An increase in dietary forage demands an increase in water intake. The average adult horse needs about 10 gallons of water daily. Horses are known to eat snow, but they usually don’t eat enough to satisfy their water needs. If you have a picky drinker, keep the water source clean and ice free. Provide free choice salt year-round. Be sure the water source is large enough for more than one steed to drink at a time. Other ways to increase water consumption include soaking grain, beet pulp or hay cubes with warm water or adding flavor like peppermint oil. Electrolyte supplementation can also encourage drinking but shouldn’t be done every day.

A working horse through the winter will likely sweat, calling for different care to prevent chills that could lead to hypothermia. A fleece or wool cooler should be placed over the horse when exercise is finished and left in place until the coat is dry. If the horse is blanketed, ensure that the coat is dry before putting the blanket back on.
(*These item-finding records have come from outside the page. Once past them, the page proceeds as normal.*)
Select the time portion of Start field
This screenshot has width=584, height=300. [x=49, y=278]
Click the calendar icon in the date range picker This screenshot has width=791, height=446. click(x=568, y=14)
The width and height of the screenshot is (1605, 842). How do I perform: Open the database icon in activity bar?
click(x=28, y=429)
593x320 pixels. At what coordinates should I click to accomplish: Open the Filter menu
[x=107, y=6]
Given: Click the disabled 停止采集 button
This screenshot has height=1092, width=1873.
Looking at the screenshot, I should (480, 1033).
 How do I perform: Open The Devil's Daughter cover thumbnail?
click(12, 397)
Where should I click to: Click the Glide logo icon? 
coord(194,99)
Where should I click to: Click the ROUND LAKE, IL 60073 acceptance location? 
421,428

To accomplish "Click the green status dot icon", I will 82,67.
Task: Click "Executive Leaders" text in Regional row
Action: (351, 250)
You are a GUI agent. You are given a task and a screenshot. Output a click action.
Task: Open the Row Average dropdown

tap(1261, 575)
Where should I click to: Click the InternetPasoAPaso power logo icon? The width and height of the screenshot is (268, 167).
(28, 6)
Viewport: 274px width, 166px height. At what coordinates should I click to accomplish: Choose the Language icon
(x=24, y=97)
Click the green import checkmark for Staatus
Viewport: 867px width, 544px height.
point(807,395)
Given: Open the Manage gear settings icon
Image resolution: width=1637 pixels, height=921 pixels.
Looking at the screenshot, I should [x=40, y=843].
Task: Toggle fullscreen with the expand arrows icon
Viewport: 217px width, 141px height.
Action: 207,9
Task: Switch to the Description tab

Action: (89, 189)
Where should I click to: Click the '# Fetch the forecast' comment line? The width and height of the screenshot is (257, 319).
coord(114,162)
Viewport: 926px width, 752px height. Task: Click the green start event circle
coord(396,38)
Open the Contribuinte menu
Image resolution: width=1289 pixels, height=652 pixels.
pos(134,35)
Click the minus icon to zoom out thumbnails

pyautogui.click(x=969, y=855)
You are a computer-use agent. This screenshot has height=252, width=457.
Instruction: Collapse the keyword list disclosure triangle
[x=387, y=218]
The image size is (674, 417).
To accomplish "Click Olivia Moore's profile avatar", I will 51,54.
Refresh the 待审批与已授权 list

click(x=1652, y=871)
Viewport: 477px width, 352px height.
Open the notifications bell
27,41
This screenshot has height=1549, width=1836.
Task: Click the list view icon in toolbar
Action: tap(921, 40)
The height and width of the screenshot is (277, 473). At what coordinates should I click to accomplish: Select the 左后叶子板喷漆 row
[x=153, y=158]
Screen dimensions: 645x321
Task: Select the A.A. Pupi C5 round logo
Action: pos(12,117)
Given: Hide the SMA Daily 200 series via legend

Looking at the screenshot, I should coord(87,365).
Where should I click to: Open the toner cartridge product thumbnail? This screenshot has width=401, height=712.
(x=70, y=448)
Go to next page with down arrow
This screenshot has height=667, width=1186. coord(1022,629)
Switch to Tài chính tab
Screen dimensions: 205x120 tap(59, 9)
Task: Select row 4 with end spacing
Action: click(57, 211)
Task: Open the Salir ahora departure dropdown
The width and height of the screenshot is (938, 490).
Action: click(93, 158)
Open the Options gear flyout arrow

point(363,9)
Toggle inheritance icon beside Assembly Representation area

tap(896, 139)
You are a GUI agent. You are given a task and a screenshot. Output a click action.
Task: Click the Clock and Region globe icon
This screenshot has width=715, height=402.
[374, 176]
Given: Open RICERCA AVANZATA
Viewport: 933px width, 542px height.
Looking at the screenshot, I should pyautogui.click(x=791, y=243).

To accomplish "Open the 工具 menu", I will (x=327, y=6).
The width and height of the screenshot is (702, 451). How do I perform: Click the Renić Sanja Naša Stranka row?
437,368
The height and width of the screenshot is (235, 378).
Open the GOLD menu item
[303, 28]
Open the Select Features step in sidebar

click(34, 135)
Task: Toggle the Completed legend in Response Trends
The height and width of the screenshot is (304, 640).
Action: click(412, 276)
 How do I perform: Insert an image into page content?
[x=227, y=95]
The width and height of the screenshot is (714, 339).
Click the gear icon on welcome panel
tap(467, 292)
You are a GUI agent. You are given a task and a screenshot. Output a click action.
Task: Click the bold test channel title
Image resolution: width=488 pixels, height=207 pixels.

Blanketing over a sweaty, wet coat can worsen a chill. If exercise remains a steady part of your winter routine, clipping the coat is one way to reduce excess sweating.

Should your horse have a blanket? Imagine snow on his back. If the snow is just sitting there, no problem, but when it melts and your horse’s coat gets wet, heat is lost. A fleece or wool cooler will allow the coat to dry without too much heat loss. Older horses or those that have trouble keeping weight on can benefit from the added warmth of a blanket. Blanketing will help these horses conserve energy and stay warm. Horses that are stabled and used to a warm barn will also appreciate a blanket when heading out into bitter winds. The first step in blanketing your horse is to determine the proper size. Using a flexible measuring tape, measure the length of your horse from the center of the chest, along the side to the point of rump, just next to where the tail lies.

Once you start blanketing, the practice will need to continue until the weather warms up. Blanketing can flatten the coat, reducing its insulating ability. Stalled and blanketed horses need vigilance. Remove blankets every few days to check for sores and to ensure that your horse isn’t losing condition.